Traditional CPC Model:

Purpose and Benefits: Allows for focused clinical practice by physicians while leveraging administrative and operational support from the MSO.

Ideal Use Cases: Best suited for independent practices or groups that wish to retain clinical independence while benefiting from professional management services.

Key Terms in Agreements: In MSAs, terms such as service descriptions, payment models, and performance metrics are crucial. Operating Agreements should clarify ownership structure, governance, and profit distribution.


Hospital Employment Model:

Purpose and Benefits: Facilitates the integration of physician services within a hospital’s infrastructure, providing stability and resources.

Ideal Use Cases: Appropriate for scenarios where hospitals aim to expand their service offerings or for physicians seeking the security of employment.

Key Terms in Agreements: Employment Agreements must detail roles, responsibilities, performance expectations, and compensation structures. Professional Services Agreements should outline the scope of services provided by external entities and their remuneration.


Joint Ventures:

Purpose and Benefits: Encourages collaboration, resource sharing, and risk distribution between physicians and non-physician entities.

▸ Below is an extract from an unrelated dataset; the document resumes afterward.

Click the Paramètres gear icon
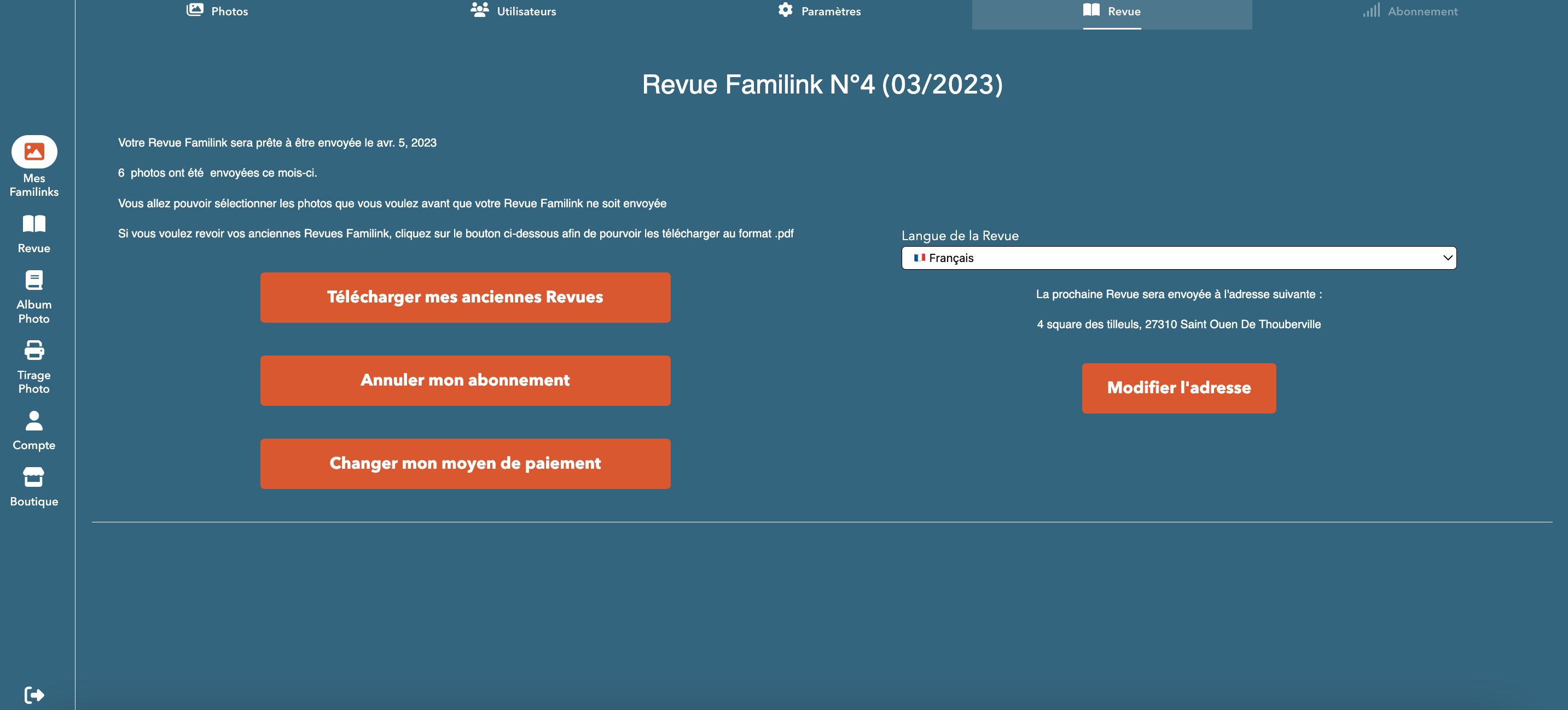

Ideal Use Cases: Suitable for innovative healthcare projects, new service line expansions, or regional healthcare collaborations.

Key Terms in Agreements: Joint Venture Agreements must address capital contributions, governance structures, profit and loss sharing, and exit strategies. Compliance Agreements should ensure adherence to healthcare laws and regulations.



The Captive Professional Corporation model in healthcare requires a thorough understanding of CPOM laws and meticulous drafting of various agreements to ensure compliance. The diverse structuring options, from traditional PCs with MSO support to joint ventures and hospital employment models, demonstrate the model’s adaptability across the East Coast, Southeast, and Midwest regions. As the healthcare sector continues to evolve, navigating the complex legal landscape becomes increasingly crucial for healthcare organizations, ensuring that patient care remains the central focus in this dynamic environment.